# [Work task]
Please copy every line with the string "computer" from the entries below.

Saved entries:
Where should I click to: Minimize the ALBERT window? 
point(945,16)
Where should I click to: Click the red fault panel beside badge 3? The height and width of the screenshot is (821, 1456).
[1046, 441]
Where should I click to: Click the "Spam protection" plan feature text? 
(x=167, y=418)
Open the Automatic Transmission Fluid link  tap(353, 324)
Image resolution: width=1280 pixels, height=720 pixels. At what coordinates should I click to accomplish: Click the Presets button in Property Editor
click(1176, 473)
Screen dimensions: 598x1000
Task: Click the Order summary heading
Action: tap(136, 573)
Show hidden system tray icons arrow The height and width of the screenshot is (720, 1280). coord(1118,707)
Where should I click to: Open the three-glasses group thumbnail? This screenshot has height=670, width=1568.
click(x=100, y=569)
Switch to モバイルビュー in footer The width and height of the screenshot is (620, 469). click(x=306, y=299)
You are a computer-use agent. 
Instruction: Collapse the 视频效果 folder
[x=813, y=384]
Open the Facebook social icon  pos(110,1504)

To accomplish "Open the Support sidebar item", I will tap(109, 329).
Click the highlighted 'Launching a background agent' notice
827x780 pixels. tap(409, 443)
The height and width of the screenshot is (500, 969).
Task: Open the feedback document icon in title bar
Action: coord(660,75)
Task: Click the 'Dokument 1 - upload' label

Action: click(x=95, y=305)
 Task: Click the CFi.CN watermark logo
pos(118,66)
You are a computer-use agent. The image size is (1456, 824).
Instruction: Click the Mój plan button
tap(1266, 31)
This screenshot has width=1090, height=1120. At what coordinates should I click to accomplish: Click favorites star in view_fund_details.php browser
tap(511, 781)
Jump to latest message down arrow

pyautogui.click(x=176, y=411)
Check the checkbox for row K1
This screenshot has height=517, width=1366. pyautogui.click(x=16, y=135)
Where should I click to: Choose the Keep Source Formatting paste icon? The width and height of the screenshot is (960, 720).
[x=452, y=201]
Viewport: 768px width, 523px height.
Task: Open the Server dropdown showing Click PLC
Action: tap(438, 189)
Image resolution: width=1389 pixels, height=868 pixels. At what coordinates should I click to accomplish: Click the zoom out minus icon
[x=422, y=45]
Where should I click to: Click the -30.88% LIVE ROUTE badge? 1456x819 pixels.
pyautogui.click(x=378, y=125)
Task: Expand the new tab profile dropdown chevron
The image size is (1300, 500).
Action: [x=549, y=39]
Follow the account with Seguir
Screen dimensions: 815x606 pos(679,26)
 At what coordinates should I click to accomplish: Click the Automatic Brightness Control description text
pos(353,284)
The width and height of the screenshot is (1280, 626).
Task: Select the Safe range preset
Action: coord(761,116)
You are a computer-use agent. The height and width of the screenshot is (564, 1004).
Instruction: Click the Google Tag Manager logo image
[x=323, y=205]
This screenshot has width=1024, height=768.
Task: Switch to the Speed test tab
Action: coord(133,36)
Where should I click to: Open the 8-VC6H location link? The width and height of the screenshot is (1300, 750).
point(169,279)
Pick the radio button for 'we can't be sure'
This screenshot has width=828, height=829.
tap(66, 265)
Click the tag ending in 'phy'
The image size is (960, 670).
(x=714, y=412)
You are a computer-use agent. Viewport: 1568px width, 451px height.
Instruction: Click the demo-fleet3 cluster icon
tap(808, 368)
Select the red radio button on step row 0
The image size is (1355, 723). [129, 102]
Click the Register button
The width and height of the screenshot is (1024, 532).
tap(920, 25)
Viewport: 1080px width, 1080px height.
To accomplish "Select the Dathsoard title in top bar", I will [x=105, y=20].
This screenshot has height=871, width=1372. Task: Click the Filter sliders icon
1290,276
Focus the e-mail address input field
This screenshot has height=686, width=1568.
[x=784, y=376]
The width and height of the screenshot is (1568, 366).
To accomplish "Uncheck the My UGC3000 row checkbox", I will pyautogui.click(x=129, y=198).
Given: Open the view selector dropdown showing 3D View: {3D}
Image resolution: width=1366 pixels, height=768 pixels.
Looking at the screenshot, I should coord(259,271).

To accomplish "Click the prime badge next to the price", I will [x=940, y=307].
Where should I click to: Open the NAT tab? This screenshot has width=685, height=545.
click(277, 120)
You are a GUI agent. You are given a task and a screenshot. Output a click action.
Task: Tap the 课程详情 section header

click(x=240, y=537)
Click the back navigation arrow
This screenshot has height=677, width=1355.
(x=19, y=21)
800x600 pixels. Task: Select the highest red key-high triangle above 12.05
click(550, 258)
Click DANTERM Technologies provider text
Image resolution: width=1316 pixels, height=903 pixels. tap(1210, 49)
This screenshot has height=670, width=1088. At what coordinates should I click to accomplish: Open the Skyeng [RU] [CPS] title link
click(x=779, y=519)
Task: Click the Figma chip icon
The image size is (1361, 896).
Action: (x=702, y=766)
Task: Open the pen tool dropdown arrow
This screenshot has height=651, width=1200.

# [Response below]
You are a computer-use agent. 
You are a computer-use agent. The image size is (1456, 824).
You are a computer-use agent. The height and width of the screenshot is (564, 1004).
You are a computer-use agent. Viewport: 1568px width, 451px height.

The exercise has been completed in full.